--- The records Enclosed Below ---

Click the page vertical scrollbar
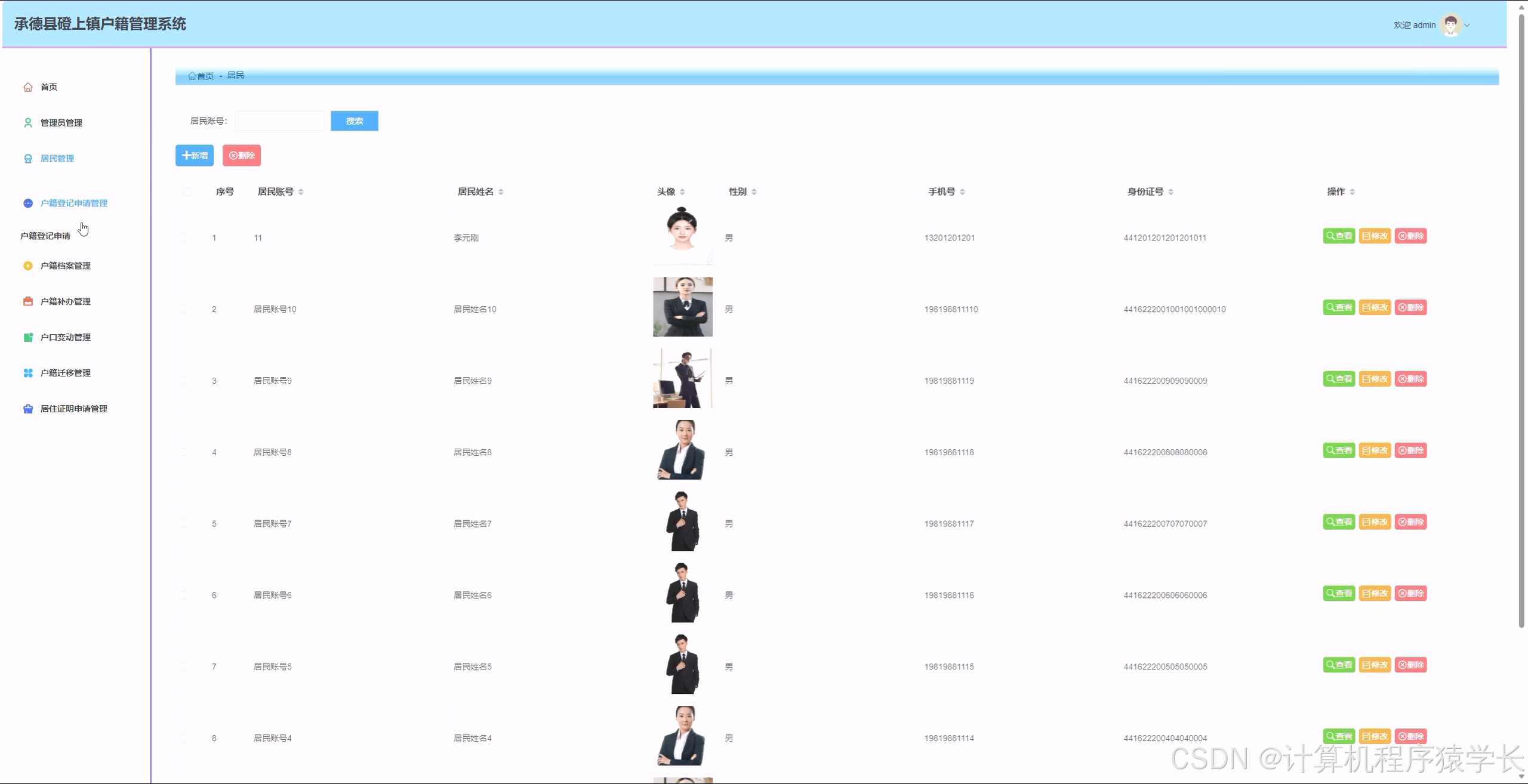click(1521, 322)
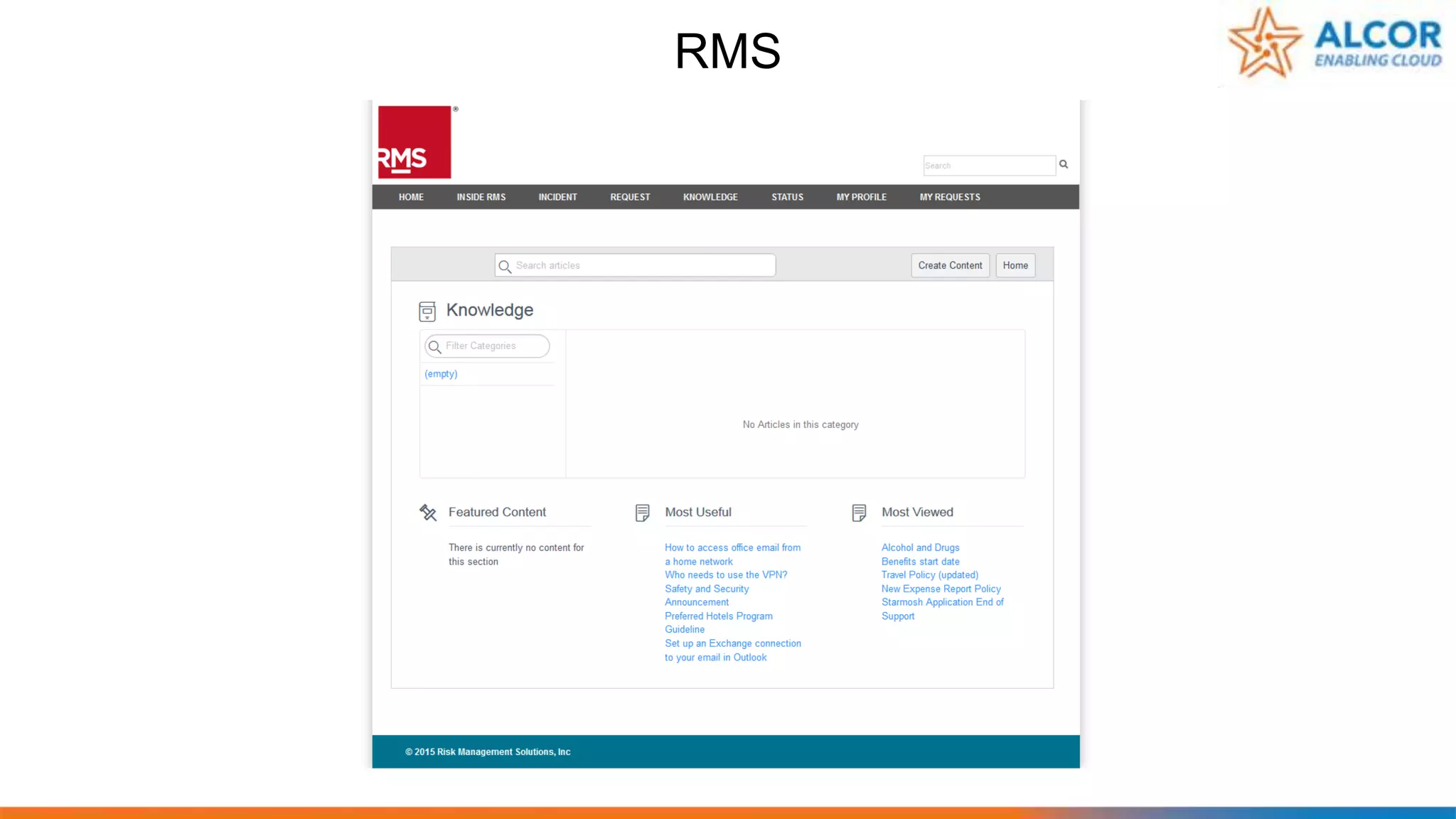
Task: Click the top search magnifier icon
Action: tap(1064, 164)
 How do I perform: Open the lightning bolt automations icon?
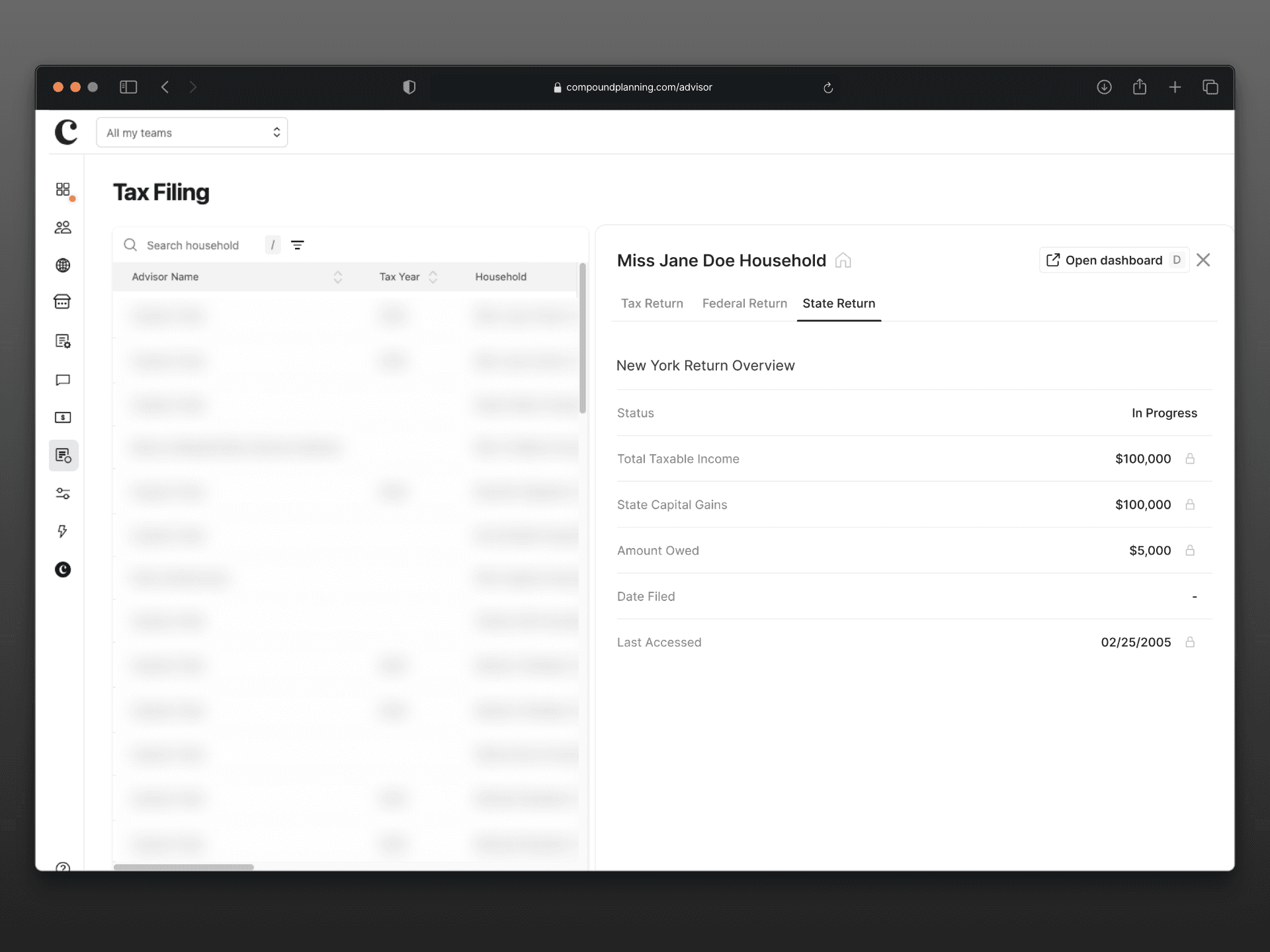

--- End of Enclosed The records ---

Task details: The response is the full listing, copied exactly, with the pictures omitted.

Exercise response:
Click the page vertical scrollbar
click(1521, 322)
Task: Click the top search magnifier icon
Action: tap(1064, 164)
 How do I perform: Open the lightning bolt automations icon?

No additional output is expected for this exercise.